> [AVAILABLE DATA]
____________________
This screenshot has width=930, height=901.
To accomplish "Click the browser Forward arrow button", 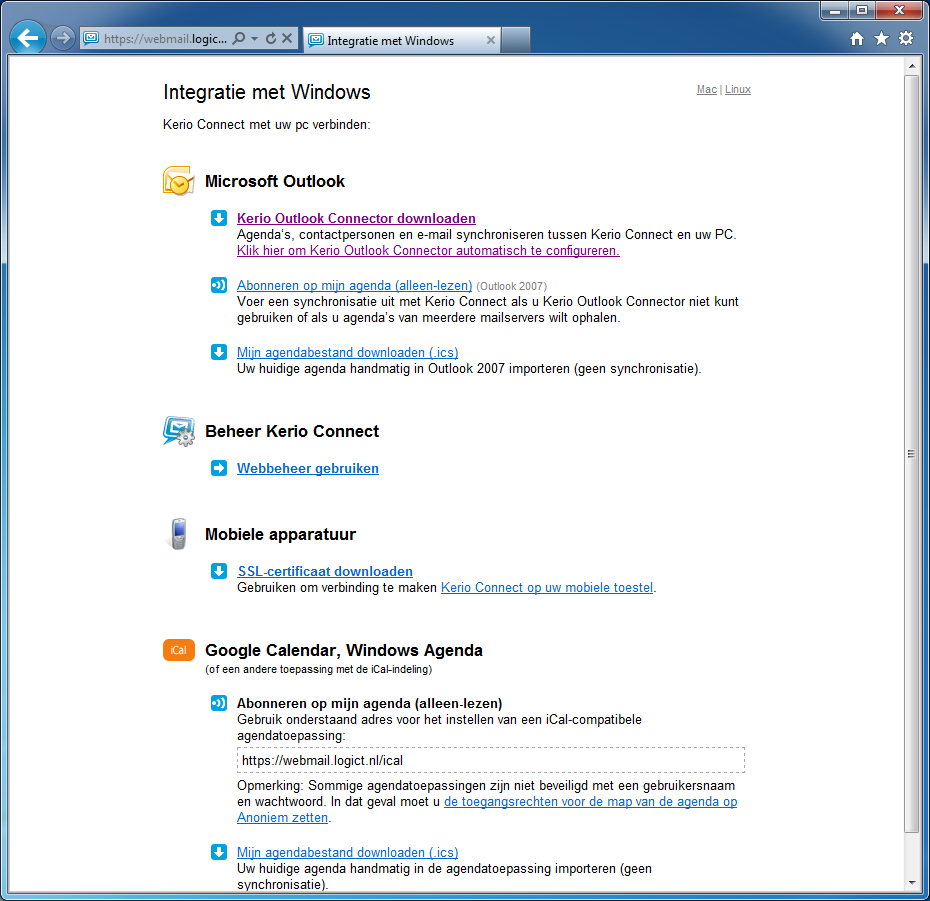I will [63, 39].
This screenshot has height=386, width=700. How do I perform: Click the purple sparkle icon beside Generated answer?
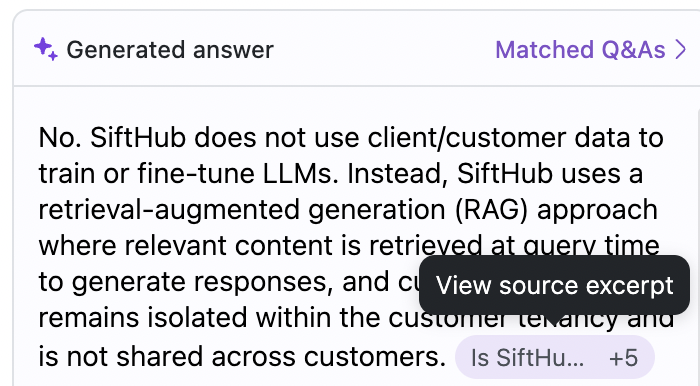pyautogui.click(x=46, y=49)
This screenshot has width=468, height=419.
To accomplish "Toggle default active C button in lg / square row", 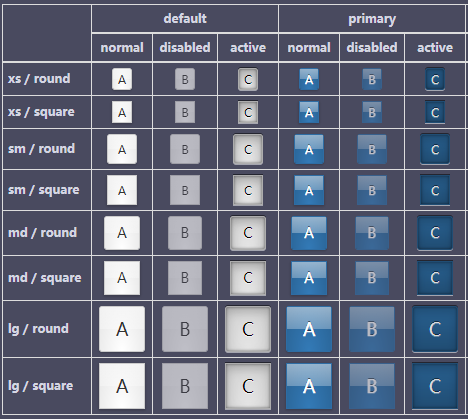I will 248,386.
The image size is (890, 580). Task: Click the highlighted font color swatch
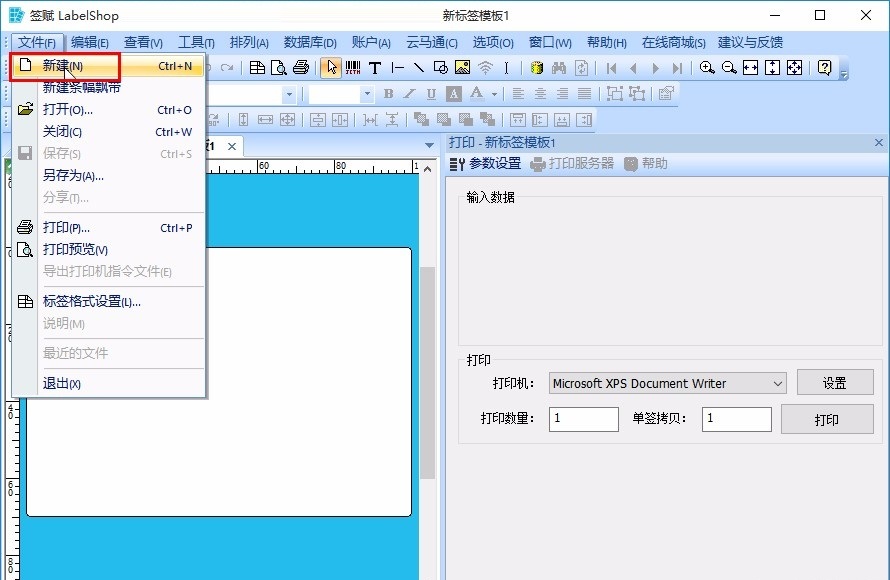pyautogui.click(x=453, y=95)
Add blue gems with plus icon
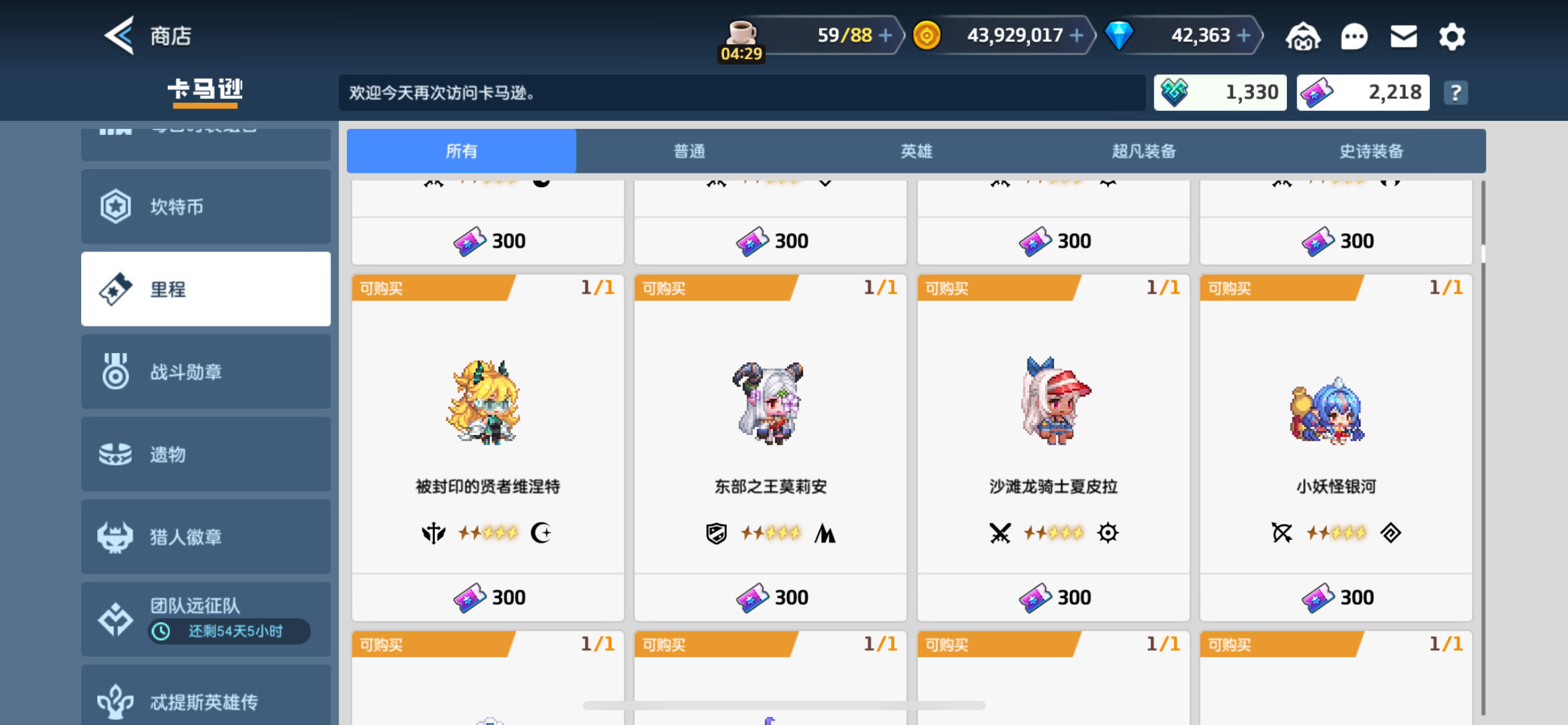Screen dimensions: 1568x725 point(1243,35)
____________________
> [WORK ITEM] Repeat the lines of the records verbatim, starting at the line containing "The image size" and stopping after the final line. Images stay out.

> [RESPONSE TO THIS EXERCISE]
The image size is (890, 580). Task: Click the highlighted font color swatch
pyautogui.click(x=453, y=95)
Add blue gems with plus icon
Screen dimensions: 1568x725 point(1243,35)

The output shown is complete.